Begin PAGE EXCERPT
Date
21 October 2019
Demonstrators march in a June 9 rally against the now-suspended extradition bill. Hong Kong’s protests have mostly been peaceful, but some stray violent incidents threaten to undermine the movement. Photo: Bloomberg
Demonstrators march in a June 9 rally against the now-suspended extradition bill. Hong Kong’s protests have mostly been peaceful, but some stray violent incidents threaten to undermine the movement. Photo: Bloomberg

Some thoughts on the anti-extradition bill movement

The recent events in the wake of the extradition bill controversy have shown that the political system in Hong Kong has broken down.

Unfortunately, it isn’t up to the people of Hong Kong to decide whether and how the political system should be revamped. Rather, it is the Beijing bosses who have the final word on the fundamental issue.

The problem is, the mainland is virtually an autocratic regime that has little patience in relation to human rights and real rule of law.
End PAGE EXCERPT
Begin SUPPLIED DATA
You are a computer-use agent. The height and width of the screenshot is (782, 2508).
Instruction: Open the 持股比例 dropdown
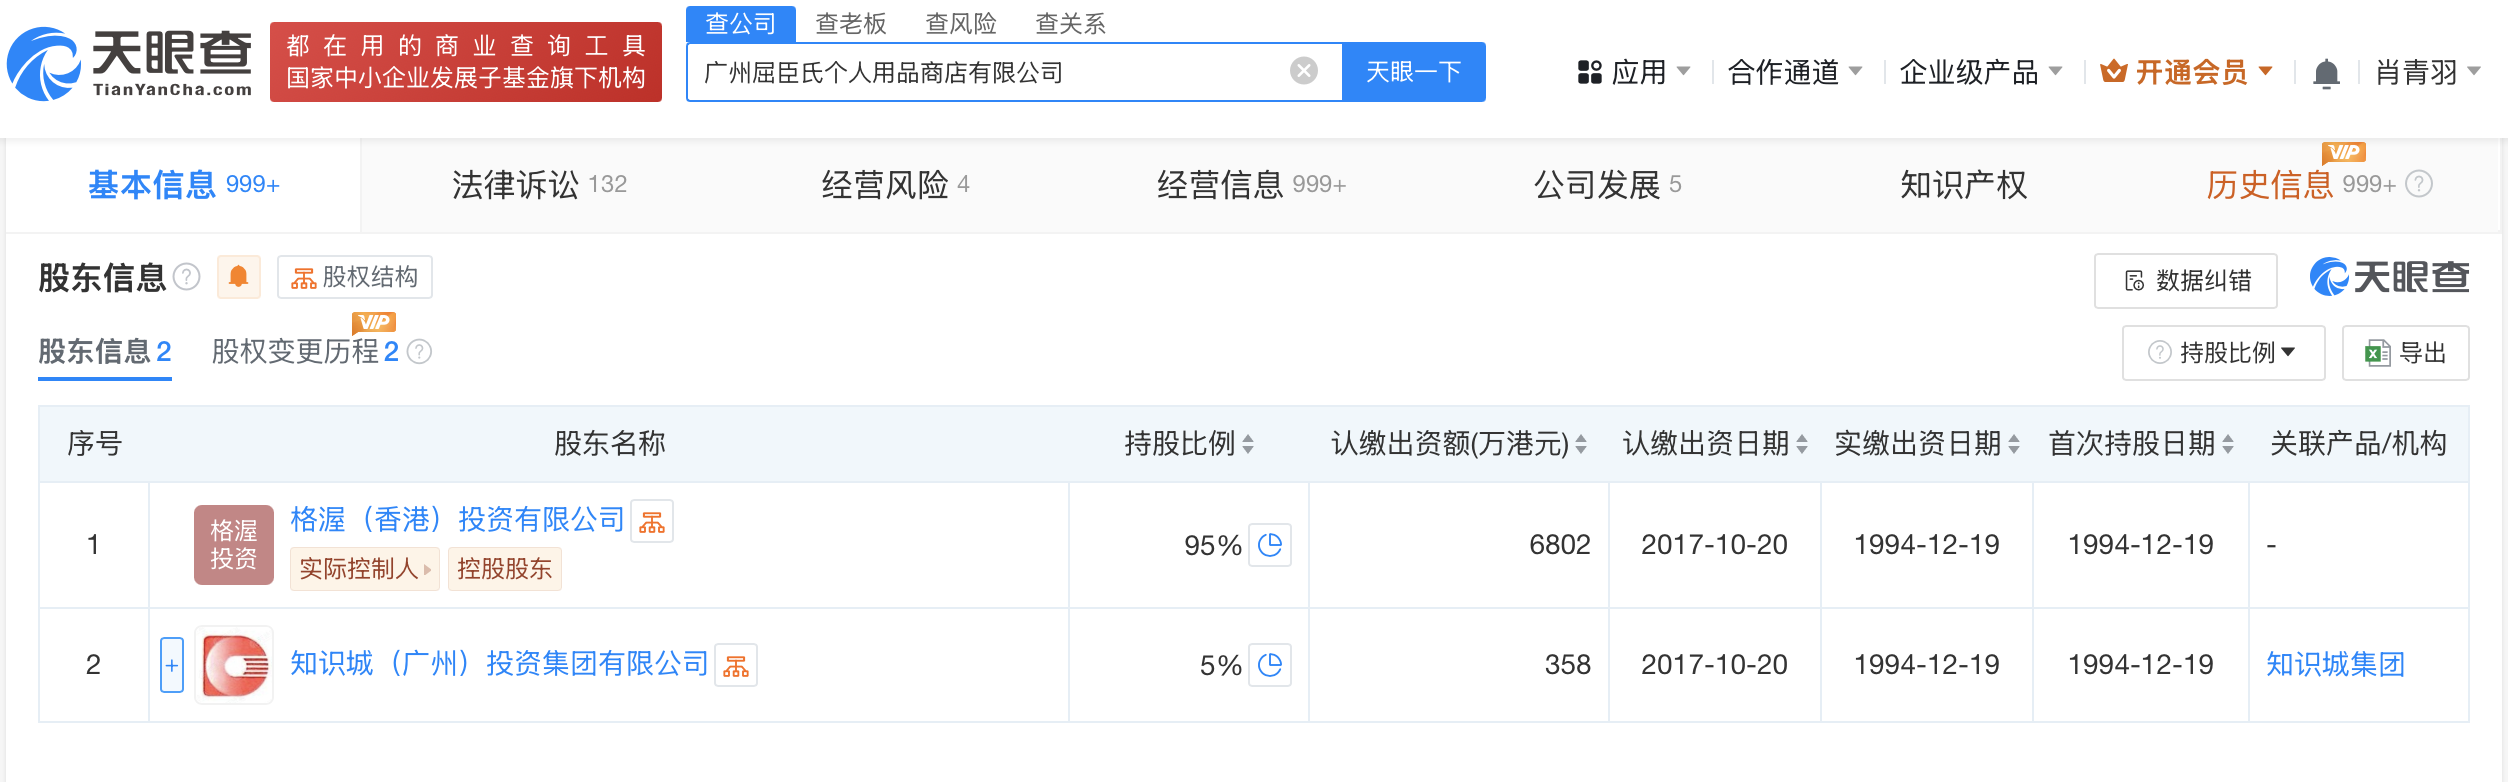click(x=2223, y=353)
End SUPPLIED DATA
• PROBLEMS TO WORK ON:
A – In the opinion piece on the anti-extradition bill movement, who has the final word on whether and how Hong Kong's political system should be revamped?
B – Copy word for word the stretch of the opinion piece on the anti-extradition bill movement from "Unfortunately, it isn’t" up to and including "the fundamental issue.".

• COMPLETED EXERCISE:
A – The Beijing bosses have the final word.

B –
Unfortunately, it isn’t up to the people of Hong Kong to decide whether and how the political system should be revamped. Rather, it is the Beijing bosses who have the final word on the fundamental issue.